Chapter 33
Thirty-Three
The boat stopped, and Angie slid her flippers over her booties and pulled her dive hood over her head. She stood and waddled to the dive exit point, and with a giant stride, splashed into the ocean.
The icy waters pricked and stung her exposed cheeks, and her teeth chattered.
Her ears and sinuses filled with pressure after descending two feet, and she equalized.
She certainly missed how graceful, quick, and smooth she felt with the mer magic. As she kicked her feet, her body bobbed up and down with her inhales and exhales.

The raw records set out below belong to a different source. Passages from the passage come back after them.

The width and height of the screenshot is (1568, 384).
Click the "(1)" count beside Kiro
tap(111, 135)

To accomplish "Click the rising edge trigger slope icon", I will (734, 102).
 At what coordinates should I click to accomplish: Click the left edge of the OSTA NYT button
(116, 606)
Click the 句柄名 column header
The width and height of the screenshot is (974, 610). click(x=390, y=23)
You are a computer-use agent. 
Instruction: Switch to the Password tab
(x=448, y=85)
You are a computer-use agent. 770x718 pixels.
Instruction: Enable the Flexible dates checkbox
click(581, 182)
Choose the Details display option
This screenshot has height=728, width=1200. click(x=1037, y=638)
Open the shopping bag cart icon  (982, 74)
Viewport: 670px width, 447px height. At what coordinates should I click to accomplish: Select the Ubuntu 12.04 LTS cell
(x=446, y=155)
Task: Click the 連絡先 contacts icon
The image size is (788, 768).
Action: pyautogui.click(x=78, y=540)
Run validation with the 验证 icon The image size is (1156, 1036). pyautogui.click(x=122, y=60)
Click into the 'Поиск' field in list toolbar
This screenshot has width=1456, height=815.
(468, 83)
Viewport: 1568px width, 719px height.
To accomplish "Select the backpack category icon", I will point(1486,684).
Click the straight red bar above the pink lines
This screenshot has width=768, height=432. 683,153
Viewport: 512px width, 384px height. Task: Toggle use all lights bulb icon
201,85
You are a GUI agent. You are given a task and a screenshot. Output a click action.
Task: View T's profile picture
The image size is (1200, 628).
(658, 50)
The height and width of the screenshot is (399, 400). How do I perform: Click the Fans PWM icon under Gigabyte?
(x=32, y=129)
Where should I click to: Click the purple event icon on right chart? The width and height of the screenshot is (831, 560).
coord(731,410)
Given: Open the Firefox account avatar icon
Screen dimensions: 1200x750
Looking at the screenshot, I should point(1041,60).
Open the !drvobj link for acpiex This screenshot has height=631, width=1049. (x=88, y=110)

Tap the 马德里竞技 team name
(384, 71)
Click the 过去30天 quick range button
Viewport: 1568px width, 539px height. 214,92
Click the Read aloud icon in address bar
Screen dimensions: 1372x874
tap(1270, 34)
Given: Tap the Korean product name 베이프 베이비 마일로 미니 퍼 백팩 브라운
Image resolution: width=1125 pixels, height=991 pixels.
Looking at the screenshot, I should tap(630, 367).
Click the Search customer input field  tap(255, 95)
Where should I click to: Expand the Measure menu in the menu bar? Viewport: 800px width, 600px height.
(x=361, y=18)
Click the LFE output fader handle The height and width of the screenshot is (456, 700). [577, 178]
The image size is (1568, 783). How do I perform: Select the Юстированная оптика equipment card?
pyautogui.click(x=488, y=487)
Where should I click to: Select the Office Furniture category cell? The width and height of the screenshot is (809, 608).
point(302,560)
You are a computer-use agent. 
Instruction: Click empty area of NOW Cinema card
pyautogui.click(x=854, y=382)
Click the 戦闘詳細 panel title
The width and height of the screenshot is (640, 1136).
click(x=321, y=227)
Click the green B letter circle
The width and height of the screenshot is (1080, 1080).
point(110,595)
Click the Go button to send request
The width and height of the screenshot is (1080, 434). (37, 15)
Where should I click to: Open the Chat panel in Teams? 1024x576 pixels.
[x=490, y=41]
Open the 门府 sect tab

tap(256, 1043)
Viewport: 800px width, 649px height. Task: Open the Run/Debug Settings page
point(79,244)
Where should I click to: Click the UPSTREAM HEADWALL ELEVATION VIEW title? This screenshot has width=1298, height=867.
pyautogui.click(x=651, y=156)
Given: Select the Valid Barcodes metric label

Angie didn’t have the first clue where the other divers were. If they were looking for mer, they’d likely be going deep, and wearing silent, bubble-free rebreathers. She kept moving toward the direction of the palace.
Without the mer magic, she wouldn’t be able to spot the mer queendom, but she would see the mer coming in and out of there.
Crippling darkness surrounded her, and she turned on her flashlight to help her see. Red illumination shone before her. It wouldn’t startle nearby deep-sea creatures, who couldn’t see red colors.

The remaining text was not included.